Net effect: traders study the bars, not the order book. A side that's 5x ahead in pool size still loses if its lyrics are weaker. Stress tests confirm sharp bars beat generic prose by 2–3x weighted score even when the pool ratio runs the other way.
The Panel
| Judge | Provider | Model |
|---|---|---|
| 1 | Anthropic | claude-sonnet-4-6 |
| 2 | OpenAI | gpt-5.5 |
| 3 | gemini-3.1-pro-preview |
Three frontier models from independent labs. The model versions are pinned per-battle in the on-chain JuryConfig PDA at battle creation, so verifiers can re-run with the exact same models even months later. Each judge sees the prompt independently — no cross-judge influence.
The Three Dimensions
Each judge scores each side across three craft dimensions, 1–10.
Construction
Internal rhyme density, syllable flow, multisyllabic patterns, wordplay. The mechanical craft of the bars.
Coherence
Does the song hold a coherent argument or story across bars, or is it eight unrelated punchlines stacked together?
Compatibility
Lyrics-vs-beat-description match. The judge reads the beat metadata (genre, tempo, mood) and grades fit. The model does NOT hear the audio — this is text-to-text.
Default weights are even (33 / 33 / 34). The total per judge is weighted-summed; the side's score is averaged across the three judges; whichever side scores higher wins.
Possible Outcomes
Winner declared
One side's weighted total clearly exceeds the other's and the panel's standard deviation is below the variance threshold. Winners claim the losing pool plus their stake.
No winner — full refund
Battle voids when:
- Either pool is empty
- Both pools are empty
- The panel's scores tie exactly
- The panel disagreed too much — the cross-judge standard deviation exceeds the threshold (default 2.5 stdev points). Roughly: if Claude says 8/8/8 and Gemini says 2/2/2, the panel is unreliable and we don't pretend otherwise.
Every staker — both sides — can claim back the full original stake. No haircut, no parimutuel split.
Verifiability
IPFS Transcript
Every prompt sent to each judge, every raw response, every parsed score. Pinned to IPFS with a public CID. Immutable.
On-chain Commitment
SHA-256 of the transcript blob lives on the JuryConfig PDA. If the IPFS file changes, the hash mismatches.

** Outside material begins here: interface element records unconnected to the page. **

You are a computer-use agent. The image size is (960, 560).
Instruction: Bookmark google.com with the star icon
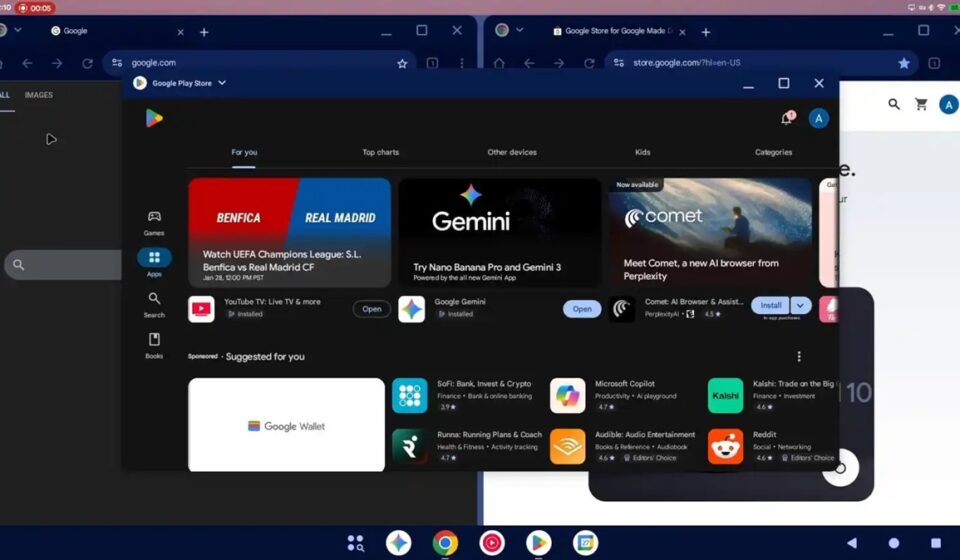point(402,63)
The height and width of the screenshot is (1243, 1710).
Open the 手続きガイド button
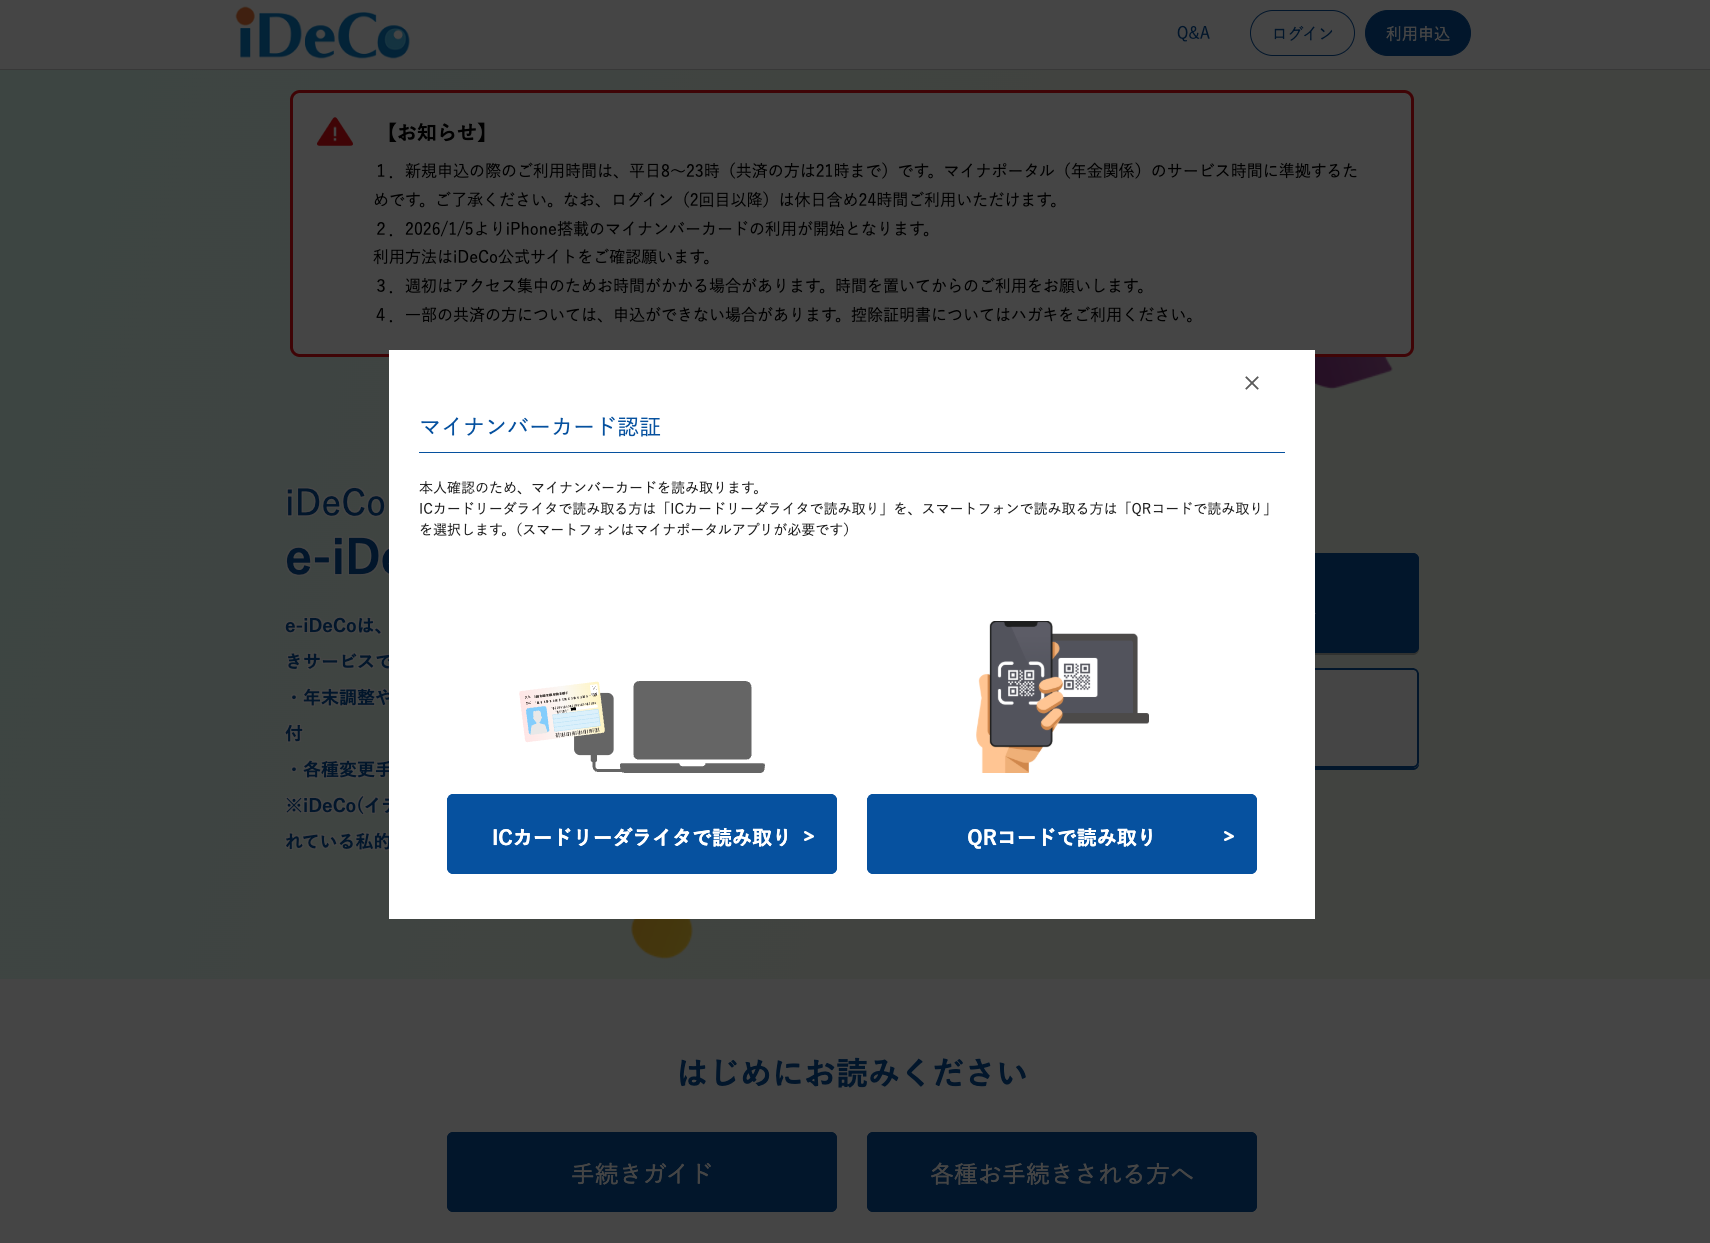coord(642,1172)
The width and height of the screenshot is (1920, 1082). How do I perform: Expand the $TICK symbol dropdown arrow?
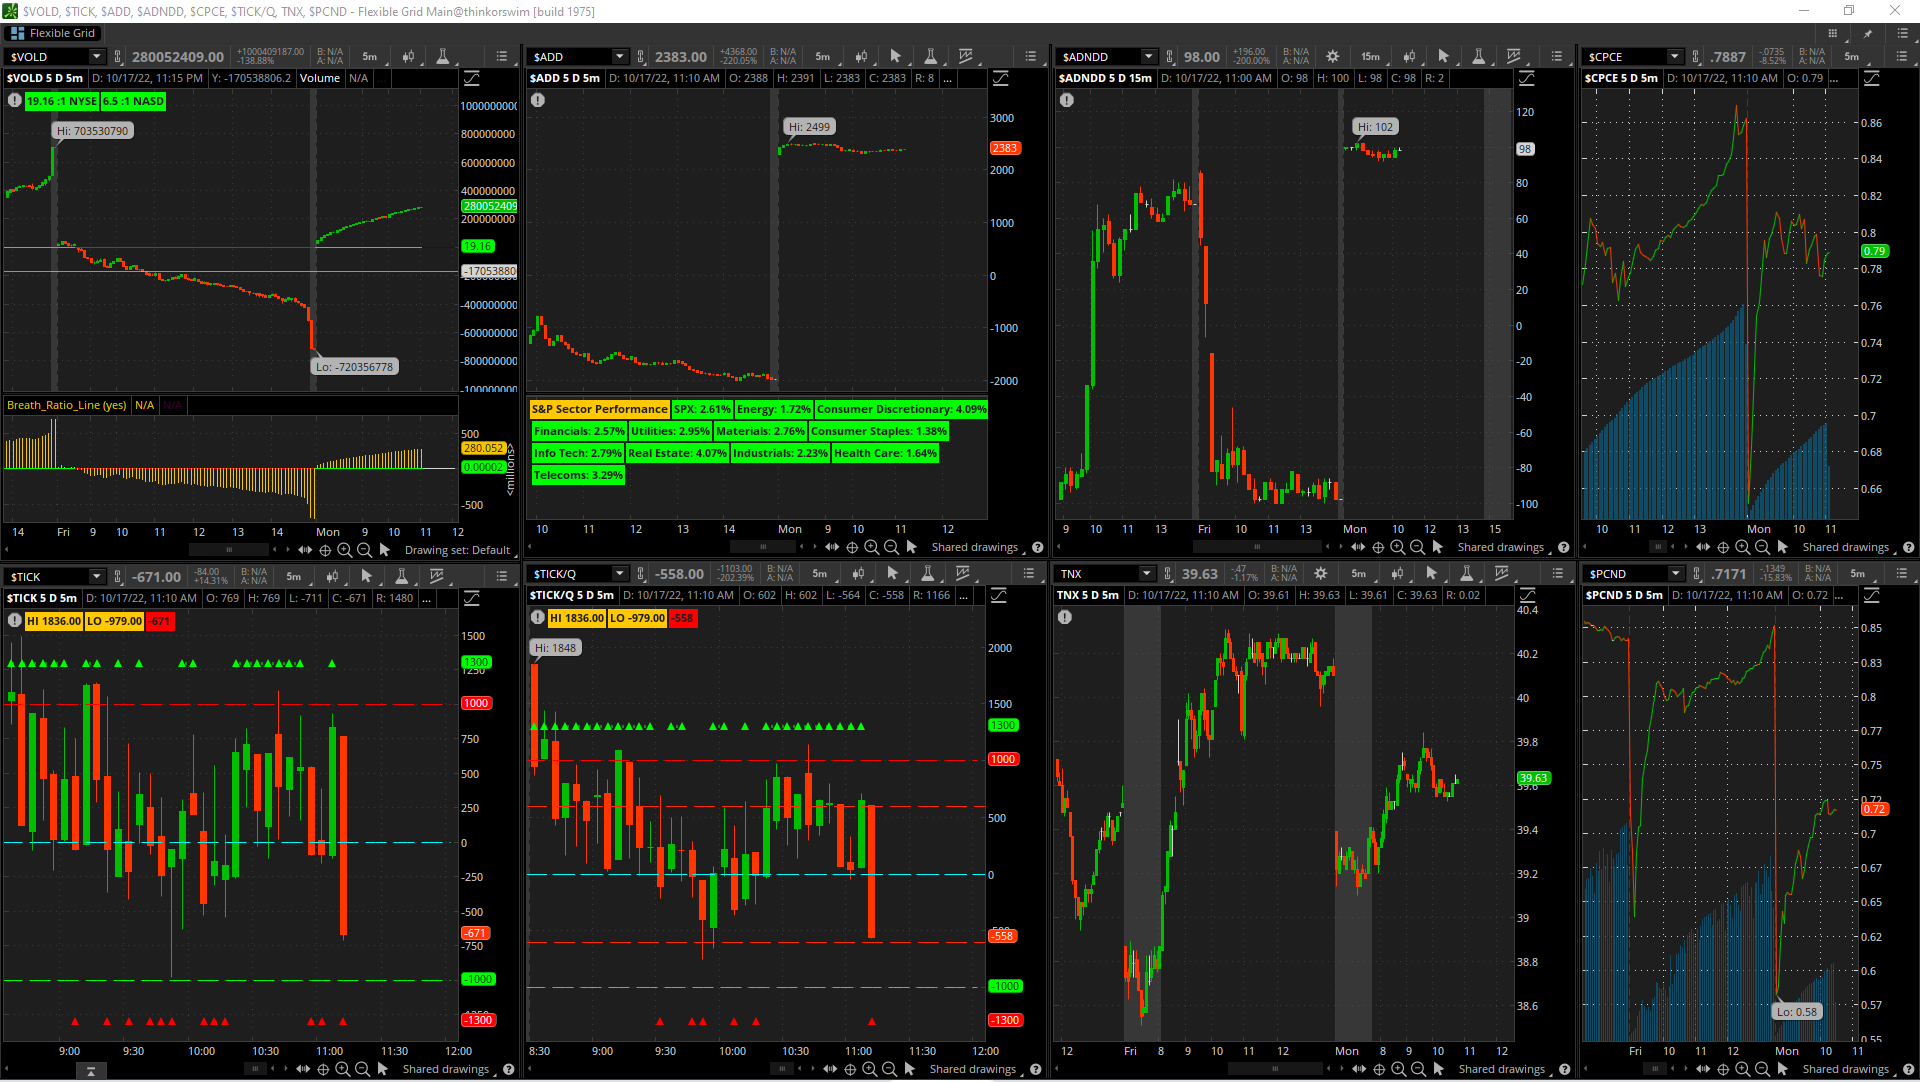(x=97, y=576)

To audit a verdict: pull the IPFS transcript, compare its SHA-256 to the on-chain commitment, then re-run the prompts against the pinned model versions. If your scores match, the verdict is honest.
Timeline
Deadline hits
Battle status flips to frozen. Bars and upvote redistribution lock. Anti-snipe extensions run here if a buy lands in the trigger window.
Panel runs (~30s)
All 3 judges score in parallel. Scores are committed on-chain via commit_jury_scores with the IPFS transcript hash.
Settle (~1s)
settle_with_jury reads the on-chain scores and writes the winner. Status flips to settled (or voided). Total time from deadline to payout-claimable is typically under a minute.
Where to view a verdict
Every settled (or voided) v=2 battle gets a public report at /market/<battleId>/jury-report. The page shows the per-judge per-dimension score matrix, weighted totals, panel variance, IPFS transcript link, and on-chain commitment hash. Reachable from the AI JURY badge on the battle detail page.